- Assignment 1
Copy the part of the Rangers piece from "The next piece" to "structure in place." word for word.
- Assignment 2
In the listing, repeat word for word the lines from the line with "is (944, 602)." to the line with "connection-status: Połączono z: Sony DualShock 4 V1 (054C:0… is", both included, and nothing else.

BEGIN Provided passage

As I write this piece we are entering the post-split phase of the SPFL, with Rangers sitting 3 points behind Celtic with a goal difference of 5 behind.

It doesn’t feel that close going into the last 5 league games, probably, mainly due to our capitulation against Ross County in Dingwall, where the Highland side bagged their first-ever win against us, then 3 days later, at the 3rd time of asking, we stagnated at Dens with a stale 0-0 draw. That was, for many, including me, the nail in the coffin for our title challenge. Not because it was mathematically over, because it wasn’t, it was the fact we were playing so poorly that we were going into the post-split fixtures without any sort of confidence. We have to play better sides than Ross County and even Dundee, who made the top 6 due to Hibs being Hibs.

Looking back to October though, we were a mess. Languishing 7 points behind Celtic before Halloween had even reared its head, had pretty much written off the title for most.

Beale was out the door. We were on the hunt for a manager, however it wasn’t just a manager we needed. There needed to be a new structure for our footballing operations. We hadn’t had a Director Of Football since Ross Wilson departed for Nottingham Forrest in April. That gave Michael Beale free rein with signings. Not something we as fans were too disappointed with. Think we all wanted Beale to get the players he wanted. However, that’s why we don’t manage or run Rangers Football Club…..

So no manager and no Director Of Football. The club had some work to do.

Clement arrived with a decent CV. A likeable man too. A man with a ‘death stare’ that would put the fear up underperforming players. Just what we needed.

The next piece of the puzzle. The DoF. Or more specifically in this case, a Director of Footballing Recruitment. The club understandably didn’t want to rush into making an appointment, however, after what happened with Beales’s summer of spending, it was clear we needed a structure in place.

Not long after Clement took up his position, it was apparent that Nils Koppen, a 38-year-old head of scouting at Dutch club PSV Eindhoven, was the front-runner. I liked this. This was ambitious. PSV had some brilliant players come to the club under Koppen. That worked with our dire need for the Player Trading Model to be kick-started once again after it stalled. Also, the fact Clement and Koppen had worked together before was a bonus.

END Provided passage
BEGIN Listed records

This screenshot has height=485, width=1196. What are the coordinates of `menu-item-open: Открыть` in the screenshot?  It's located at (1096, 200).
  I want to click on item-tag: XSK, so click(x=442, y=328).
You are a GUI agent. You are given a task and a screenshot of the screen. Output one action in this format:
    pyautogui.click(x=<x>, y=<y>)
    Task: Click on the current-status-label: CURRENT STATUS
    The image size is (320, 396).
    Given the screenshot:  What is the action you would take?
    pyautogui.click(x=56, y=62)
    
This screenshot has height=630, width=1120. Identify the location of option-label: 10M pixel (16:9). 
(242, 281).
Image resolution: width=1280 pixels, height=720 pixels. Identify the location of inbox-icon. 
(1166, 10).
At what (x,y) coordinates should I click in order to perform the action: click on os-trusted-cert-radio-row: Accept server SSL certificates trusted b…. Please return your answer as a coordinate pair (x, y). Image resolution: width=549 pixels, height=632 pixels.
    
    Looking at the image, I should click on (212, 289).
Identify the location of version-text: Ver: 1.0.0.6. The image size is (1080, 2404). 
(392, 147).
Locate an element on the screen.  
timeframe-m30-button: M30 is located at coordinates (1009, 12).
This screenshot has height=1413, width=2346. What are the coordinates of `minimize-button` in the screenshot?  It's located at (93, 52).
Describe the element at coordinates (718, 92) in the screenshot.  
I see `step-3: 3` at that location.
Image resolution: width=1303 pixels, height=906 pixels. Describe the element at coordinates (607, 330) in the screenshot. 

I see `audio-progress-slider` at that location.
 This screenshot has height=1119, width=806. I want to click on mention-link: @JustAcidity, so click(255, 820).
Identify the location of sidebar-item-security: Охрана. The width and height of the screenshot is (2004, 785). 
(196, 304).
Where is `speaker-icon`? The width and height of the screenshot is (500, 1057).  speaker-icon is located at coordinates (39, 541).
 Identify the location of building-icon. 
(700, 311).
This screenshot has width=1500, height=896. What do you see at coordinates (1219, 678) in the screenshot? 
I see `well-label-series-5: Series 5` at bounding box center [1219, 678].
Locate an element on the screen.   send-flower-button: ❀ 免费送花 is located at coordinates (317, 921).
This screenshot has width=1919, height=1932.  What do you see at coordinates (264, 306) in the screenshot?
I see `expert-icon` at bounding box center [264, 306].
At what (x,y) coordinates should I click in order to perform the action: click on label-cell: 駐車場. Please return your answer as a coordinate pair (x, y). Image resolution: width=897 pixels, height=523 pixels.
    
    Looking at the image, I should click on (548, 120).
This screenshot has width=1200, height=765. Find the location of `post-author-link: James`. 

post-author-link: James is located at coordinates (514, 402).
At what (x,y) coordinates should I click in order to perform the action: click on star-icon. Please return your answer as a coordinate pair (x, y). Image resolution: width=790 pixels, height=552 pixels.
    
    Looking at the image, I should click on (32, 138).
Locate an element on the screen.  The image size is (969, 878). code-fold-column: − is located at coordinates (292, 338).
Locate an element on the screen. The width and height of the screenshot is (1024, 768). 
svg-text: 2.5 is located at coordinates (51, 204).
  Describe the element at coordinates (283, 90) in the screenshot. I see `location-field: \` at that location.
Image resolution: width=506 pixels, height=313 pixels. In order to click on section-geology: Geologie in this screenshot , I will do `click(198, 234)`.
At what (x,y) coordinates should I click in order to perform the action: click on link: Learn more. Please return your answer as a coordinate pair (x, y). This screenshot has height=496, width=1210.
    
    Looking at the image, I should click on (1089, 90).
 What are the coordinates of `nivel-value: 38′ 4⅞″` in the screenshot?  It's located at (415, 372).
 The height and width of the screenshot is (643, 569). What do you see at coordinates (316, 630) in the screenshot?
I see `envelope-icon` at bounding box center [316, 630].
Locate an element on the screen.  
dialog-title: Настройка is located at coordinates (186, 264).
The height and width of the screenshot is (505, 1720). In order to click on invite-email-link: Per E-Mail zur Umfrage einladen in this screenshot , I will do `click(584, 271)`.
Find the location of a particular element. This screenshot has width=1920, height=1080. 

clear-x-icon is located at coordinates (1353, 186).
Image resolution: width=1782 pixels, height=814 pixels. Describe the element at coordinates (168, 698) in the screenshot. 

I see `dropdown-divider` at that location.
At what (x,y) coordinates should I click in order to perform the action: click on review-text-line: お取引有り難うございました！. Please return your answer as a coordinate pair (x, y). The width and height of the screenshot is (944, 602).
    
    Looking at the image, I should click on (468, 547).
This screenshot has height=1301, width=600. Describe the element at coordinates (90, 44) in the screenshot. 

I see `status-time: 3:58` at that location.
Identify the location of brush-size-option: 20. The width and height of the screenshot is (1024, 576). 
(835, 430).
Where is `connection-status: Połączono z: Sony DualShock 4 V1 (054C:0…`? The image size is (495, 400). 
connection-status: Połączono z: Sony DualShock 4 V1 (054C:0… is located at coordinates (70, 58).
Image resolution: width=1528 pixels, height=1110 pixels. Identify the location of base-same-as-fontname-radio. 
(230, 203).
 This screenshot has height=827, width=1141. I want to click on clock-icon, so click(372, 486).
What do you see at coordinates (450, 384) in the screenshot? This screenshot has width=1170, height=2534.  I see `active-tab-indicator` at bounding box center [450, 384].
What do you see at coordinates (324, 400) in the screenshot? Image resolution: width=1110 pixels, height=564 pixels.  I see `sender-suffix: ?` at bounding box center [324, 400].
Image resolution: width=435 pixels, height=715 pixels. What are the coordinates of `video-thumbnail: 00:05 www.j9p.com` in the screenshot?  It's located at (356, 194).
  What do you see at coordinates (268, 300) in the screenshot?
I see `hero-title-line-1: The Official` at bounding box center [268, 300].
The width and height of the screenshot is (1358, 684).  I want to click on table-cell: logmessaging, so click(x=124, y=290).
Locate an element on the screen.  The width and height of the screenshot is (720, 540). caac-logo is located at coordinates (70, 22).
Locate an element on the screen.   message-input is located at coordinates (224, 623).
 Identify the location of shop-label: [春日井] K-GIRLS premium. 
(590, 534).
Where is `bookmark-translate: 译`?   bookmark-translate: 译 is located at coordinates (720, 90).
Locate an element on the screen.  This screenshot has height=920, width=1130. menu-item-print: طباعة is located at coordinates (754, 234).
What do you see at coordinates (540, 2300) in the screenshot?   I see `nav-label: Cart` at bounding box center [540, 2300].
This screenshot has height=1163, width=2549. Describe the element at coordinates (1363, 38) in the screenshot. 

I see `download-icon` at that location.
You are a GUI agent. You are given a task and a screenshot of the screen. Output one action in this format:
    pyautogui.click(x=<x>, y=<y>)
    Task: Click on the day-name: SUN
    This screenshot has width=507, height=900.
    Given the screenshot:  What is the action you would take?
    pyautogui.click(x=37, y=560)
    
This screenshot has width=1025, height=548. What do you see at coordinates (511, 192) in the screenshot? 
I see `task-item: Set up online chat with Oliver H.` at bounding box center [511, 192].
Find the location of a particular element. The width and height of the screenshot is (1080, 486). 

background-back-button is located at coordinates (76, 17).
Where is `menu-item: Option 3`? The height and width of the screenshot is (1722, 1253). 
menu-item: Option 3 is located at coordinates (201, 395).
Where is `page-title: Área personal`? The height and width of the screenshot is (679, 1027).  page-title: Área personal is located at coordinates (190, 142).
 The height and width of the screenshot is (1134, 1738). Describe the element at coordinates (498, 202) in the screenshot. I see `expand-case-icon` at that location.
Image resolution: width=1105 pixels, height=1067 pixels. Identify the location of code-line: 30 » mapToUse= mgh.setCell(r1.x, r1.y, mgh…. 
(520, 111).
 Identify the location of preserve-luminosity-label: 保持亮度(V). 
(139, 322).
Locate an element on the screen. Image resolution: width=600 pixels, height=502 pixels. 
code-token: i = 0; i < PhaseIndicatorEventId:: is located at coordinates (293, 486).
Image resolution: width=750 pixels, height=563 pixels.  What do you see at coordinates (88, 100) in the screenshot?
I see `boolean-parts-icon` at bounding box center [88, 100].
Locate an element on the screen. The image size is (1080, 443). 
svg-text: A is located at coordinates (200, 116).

END Listed records

- Task output 1
The next piece of the puzzle. The DoF. Or more specifically in this case, a Director of Footballing Recruitment. The club understandably didn’t want to rush into making an appointment, however, after what happened with Beales’s summer of spending, it was clear we needed a structure in place.

- Task output 2
At what (x,y) coordinates should I click in order to perform the action: click on review-text-line: お取引有り難うございました！. Please return your answer as a coordinate pair (x, y). The width and height of the screenshot is (944, 602).
    
    Looking at the image, I should click on (468, 547).
This screenshot has height=1301, width=600. Describe the element at coordinates (90, 44) in the screenshot. 

I see `status-time: 3:58` at that location.
Identify the location of brush-size-option: 20. The width and height of the screenshot is (1024, 576). 
(835, 430).
Where is `connection-status: Połączono z: Sony DualShock 4 V1 (054C:0…`? The image size is (495, 400). 
connection-status: Połączono z: Sony DualShock 4 V1 (054C:0… is located at coordinates (70, 58).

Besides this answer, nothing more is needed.